● **DATA SUPPLIED**

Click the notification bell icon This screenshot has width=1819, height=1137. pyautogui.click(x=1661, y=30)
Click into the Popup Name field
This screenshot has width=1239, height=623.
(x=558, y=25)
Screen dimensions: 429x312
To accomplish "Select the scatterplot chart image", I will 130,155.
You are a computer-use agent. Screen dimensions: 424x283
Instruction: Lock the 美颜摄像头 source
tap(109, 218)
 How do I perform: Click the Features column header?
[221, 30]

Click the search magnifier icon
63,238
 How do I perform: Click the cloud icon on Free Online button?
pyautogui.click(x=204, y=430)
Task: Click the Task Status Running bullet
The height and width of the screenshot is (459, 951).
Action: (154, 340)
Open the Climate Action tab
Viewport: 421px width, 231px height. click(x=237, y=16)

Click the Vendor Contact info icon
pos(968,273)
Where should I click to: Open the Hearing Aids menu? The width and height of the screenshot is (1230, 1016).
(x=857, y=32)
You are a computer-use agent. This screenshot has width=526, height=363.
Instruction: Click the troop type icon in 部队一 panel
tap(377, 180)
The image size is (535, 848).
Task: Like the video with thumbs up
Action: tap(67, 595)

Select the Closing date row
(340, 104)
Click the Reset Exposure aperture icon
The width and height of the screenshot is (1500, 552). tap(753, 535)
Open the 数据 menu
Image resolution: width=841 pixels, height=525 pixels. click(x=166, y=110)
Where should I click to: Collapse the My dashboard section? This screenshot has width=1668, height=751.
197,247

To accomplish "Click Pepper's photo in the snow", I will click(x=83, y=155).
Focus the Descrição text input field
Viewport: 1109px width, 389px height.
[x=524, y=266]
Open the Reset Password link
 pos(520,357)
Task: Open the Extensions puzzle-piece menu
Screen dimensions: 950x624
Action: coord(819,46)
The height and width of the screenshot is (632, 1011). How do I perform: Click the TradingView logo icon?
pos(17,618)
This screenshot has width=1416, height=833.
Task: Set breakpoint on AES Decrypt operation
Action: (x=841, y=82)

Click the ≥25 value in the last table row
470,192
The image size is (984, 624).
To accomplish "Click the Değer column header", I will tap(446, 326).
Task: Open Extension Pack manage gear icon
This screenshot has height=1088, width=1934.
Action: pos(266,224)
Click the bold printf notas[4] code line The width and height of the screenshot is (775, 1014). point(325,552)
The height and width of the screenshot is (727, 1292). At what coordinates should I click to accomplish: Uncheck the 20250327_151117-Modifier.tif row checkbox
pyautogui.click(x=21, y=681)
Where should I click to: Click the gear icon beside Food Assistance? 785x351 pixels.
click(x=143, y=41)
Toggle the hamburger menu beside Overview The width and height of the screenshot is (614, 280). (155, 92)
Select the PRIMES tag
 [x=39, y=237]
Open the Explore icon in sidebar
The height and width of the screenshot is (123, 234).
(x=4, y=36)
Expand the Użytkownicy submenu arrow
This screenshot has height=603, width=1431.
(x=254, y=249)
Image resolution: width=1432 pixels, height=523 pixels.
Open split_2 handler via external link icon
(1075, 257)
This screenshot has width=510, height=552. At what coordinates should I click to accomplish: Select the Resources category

● **SET EXERCISE**
Revise the data above, changing every "Screen dimensions" to "Display size" and leaving everything else the same.

● **TASK OUTPUT**
Click the notification bell icon This screenshot has width=1819, height=1137. pyautogui.click(x=1661, y=30)
Click into the Popup Name field
This screenshot has width=1239, height=623.
(x=558, y=25)
Display size: 429x312
To accomplish "Select the scatterplot chart image", I will 130,155.
You are a computer-use agent. Display size: 424x283
Instruction: Lock the 美颜摄像头 source
tap(109, 218)
 How do I perform: Click the Features column header?
[221, 30]

Click the search magnifier icon
63,238
 How do I perform: Click the cloud icon on Free Online button?
pyautogui.click(x=204, y=430)
Task: Click the Task Status Running bullet
The height and width of the screenshot is (459, 951).
Action: (154, 340)
Open the Climate Action tab
Viewport: 421px width, 231px height. click(x=237, y=16)

Click the Vendor Contact info icon
pos(968,273)
Where should I click to: Open the Hearing Aids menu? The width and height of the screenshot is (1230, 1016).
(x=857, y=32)
You are a computer-use agent. This screenshot has width=526, height=363.
Instruction: Click the troop type icon in 部队一 panel
tap(377, 180)
The image size is (535, 848).
Task: Like the video with thumbs up
Action: tap(67, 595)

Select the Closing date row
(340, 104)
Click the Reset Exposure aperture icon
The width and height of the screenshot is (1500, 552). tap(753, 535)
Open the 数据 menu
Image resolution: width=841 pixels, height=525 pixels. click(x=166, y=110)
Where should I click to: Collapse the My dashboard section? This screenshot has width=1668, height=751.
197,247

To accomplish "Click Pepper's photo in the snow", I will click(x=83, y=155).
Focus the Descrição text input field
Viewport: 1109px width, 389px height.
[x=524, y=266]
Open the Reset Password link
 pos(520,357)
Task: Open the Extensions puzzle-piece menu
Display size: 950x624
Action: coord(819,46)
The height and width of the screenshot is (632, 1011). How do I perform: Click the TradingView logo icon?
pos(17,618)
This screenshot has width=1416, height=833.
Task: Set breakpoint on AES Decrypt operation
Action: (x=841, y=82)

Click the ≥25 value in the last table row
470,192
The image size is (984, 624).
To accomplish "Click the Değer column header", I will tap(446, 326).
Task: Open Extension Pack manage gear icon
This screenshot has height=1088, width=1934.
Action: pos(266,224)
Click the bold printf notas[4] code line The width and height of the screenshot is (775, 1014). point(325,552)
The height and width of the screenshot is (727, 1292). At what coordinates should I click to accomplish: Uncheck the 20250327_151117-Modifier.tif row checkbox
pyautogui.click(x=21, y=681)
Where should I click to: Click the gear icon beside Food Assistance? 785x351 pixels.
click(x=143, y=41)
Toggle the hamburger menu beside Overview The width and height of the screenshot is (614, 280). (155, 92)
Select the PRIMES tag
 [x=39, y=237]
Open the Explore icon in sidebar
The height and width of the screenshot is (123, 234).
(x=4, y=36)
Expand the Użytkownicy submenu arrow
This screenshot has height=603, width=1431.
(x=254, y=249)
Image resolution: width=1432 pixels, height=523 pixels.
Open split_2 handler via external link icon
(1075, 257)
This screenshot has width=510, height=552. At what coordinates should I click to accomplish: Select the Resources category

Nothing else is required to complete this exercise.